┌─ Records shown
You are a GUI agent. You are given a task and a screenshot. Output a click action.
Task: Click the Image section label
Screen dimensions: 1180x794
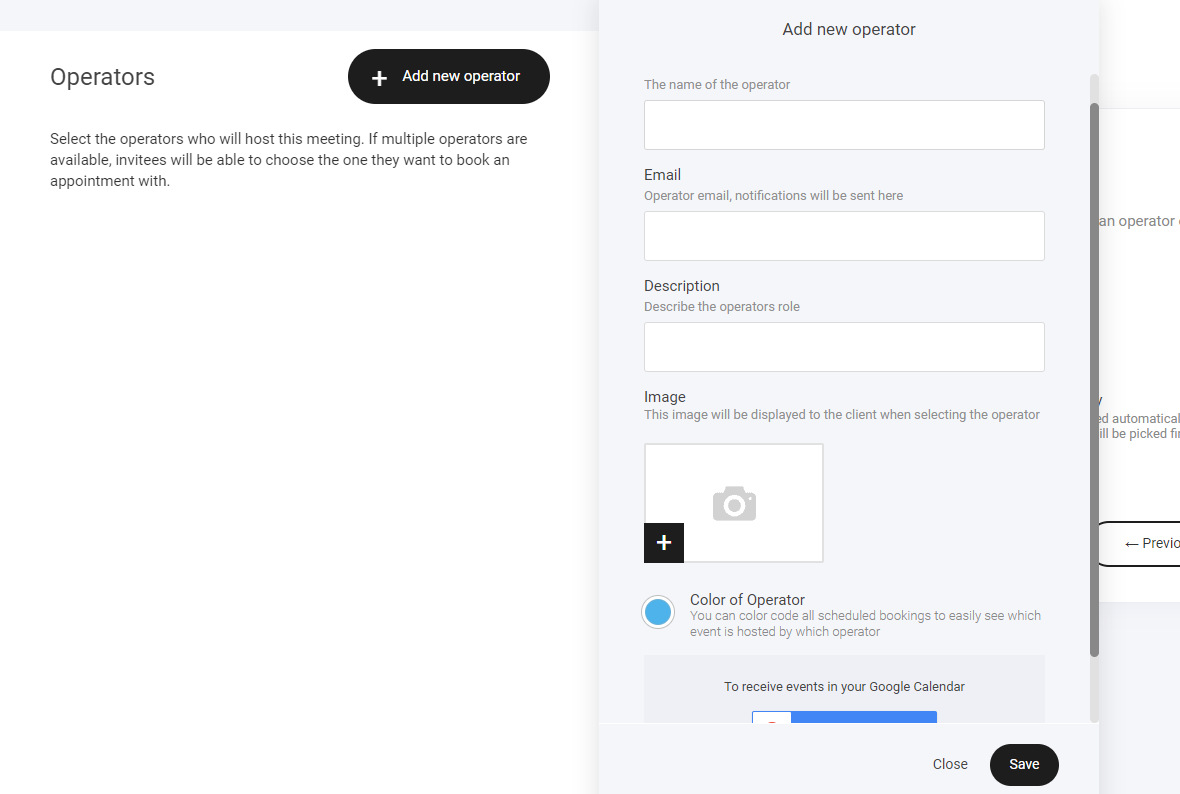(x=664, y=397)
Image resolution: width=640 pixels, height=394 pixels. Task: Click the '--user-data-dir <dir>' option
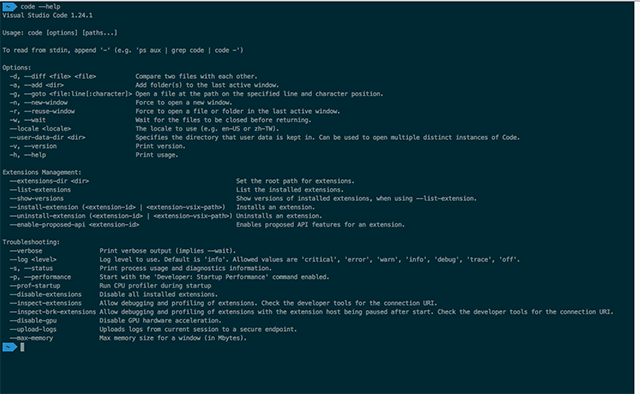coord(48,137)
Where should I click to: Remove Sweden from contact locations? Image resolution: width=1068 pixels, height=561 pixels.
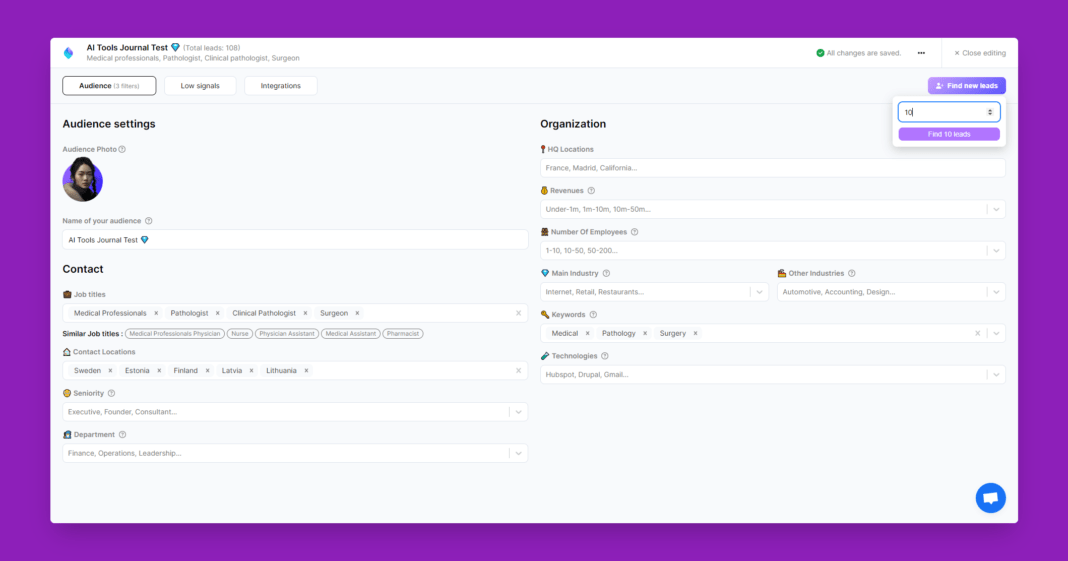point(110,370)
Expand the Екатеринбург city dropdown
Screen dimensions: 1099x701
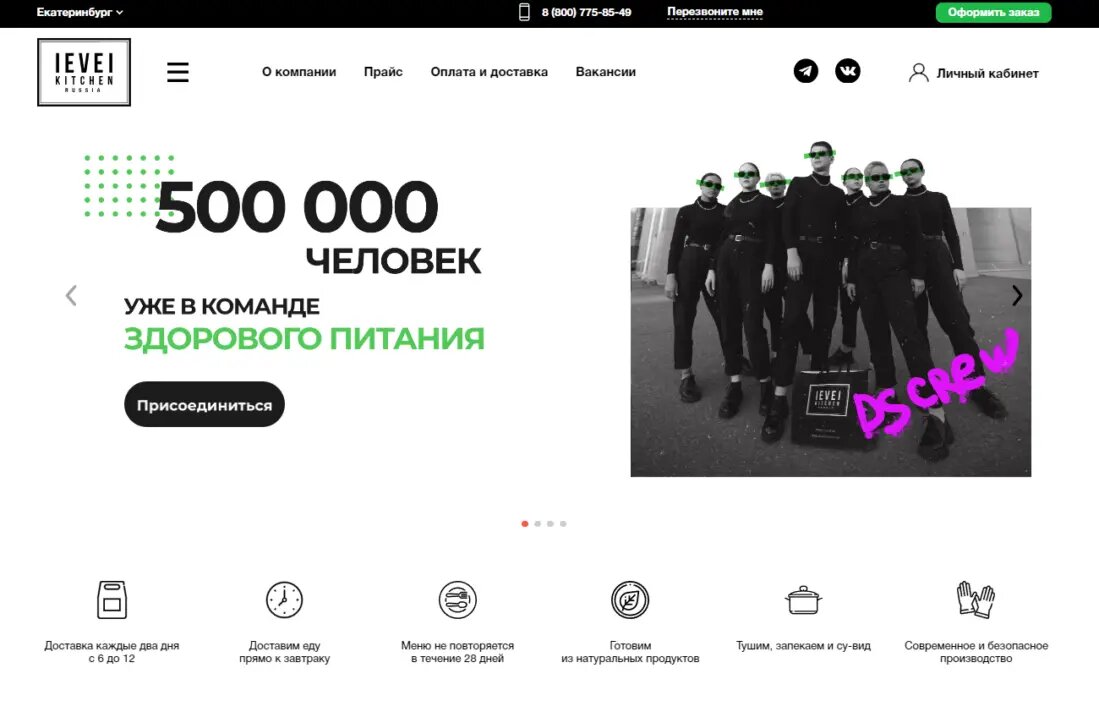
└─
┌─ Records shown
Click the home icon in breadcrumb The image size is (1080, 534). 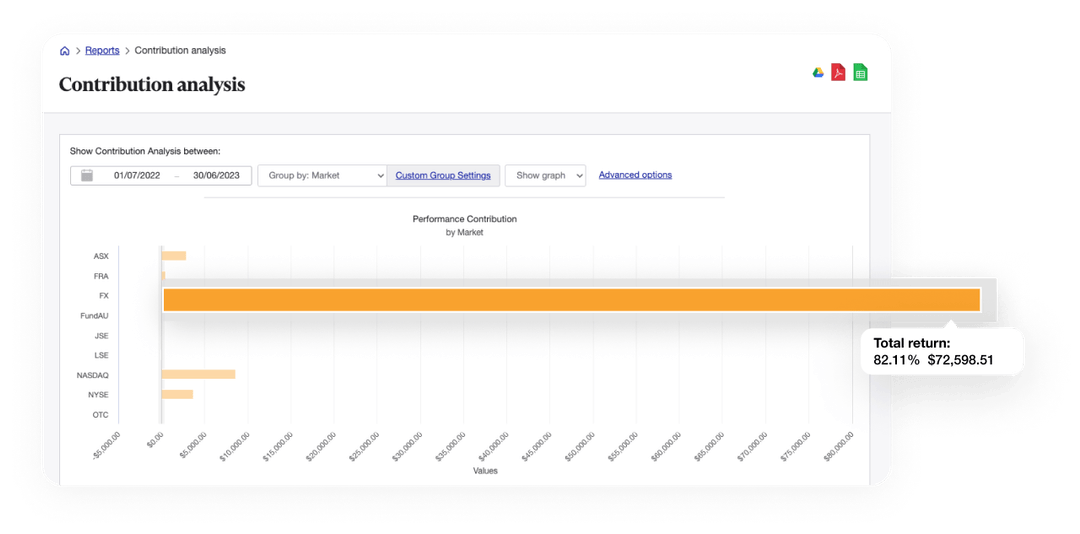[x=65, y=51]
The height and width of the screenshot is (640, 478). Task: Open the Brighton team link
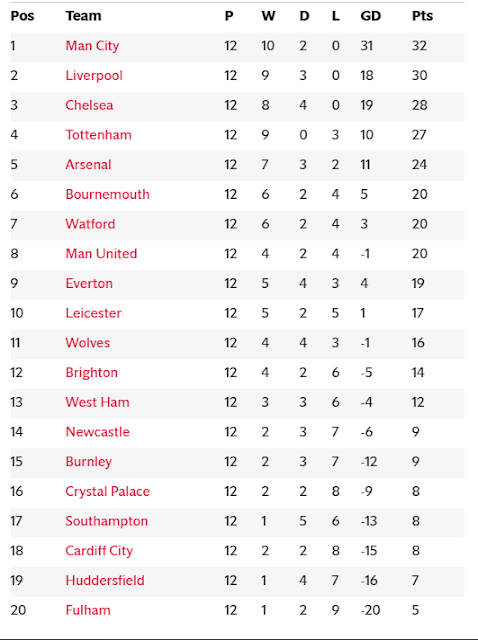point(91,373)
└─
┌─ Records shown
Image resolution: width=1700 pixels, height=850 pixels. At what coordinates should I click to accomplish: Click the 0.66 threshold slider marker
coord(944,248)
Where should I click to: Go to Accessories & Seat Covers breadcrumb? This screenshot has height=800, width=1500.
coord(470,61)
└─
- [About this task]: Your reply is to be an exact repeat of the listing above from the line holding "Task: Click the Image section label" down to the line holding "Screen dimensions: 1099x701", ends included, pictures excluded.

- [Expected answer]:
Task: Click the Image section label
Screen dimensions: 1180x794
(x=664, y=397)
Image resolution: width=640 pixels, height=394 pixels. Task: Click the '--user-data-dir <dir>' option
coord(48,137)
Where should I click to: Remove Sweden from contact locations? Image resolution: width=1068 pixels, height=561 pixels.
point(110,370)
Expand the Екатеринбург city dropdown
Screen dimensions: 1099x701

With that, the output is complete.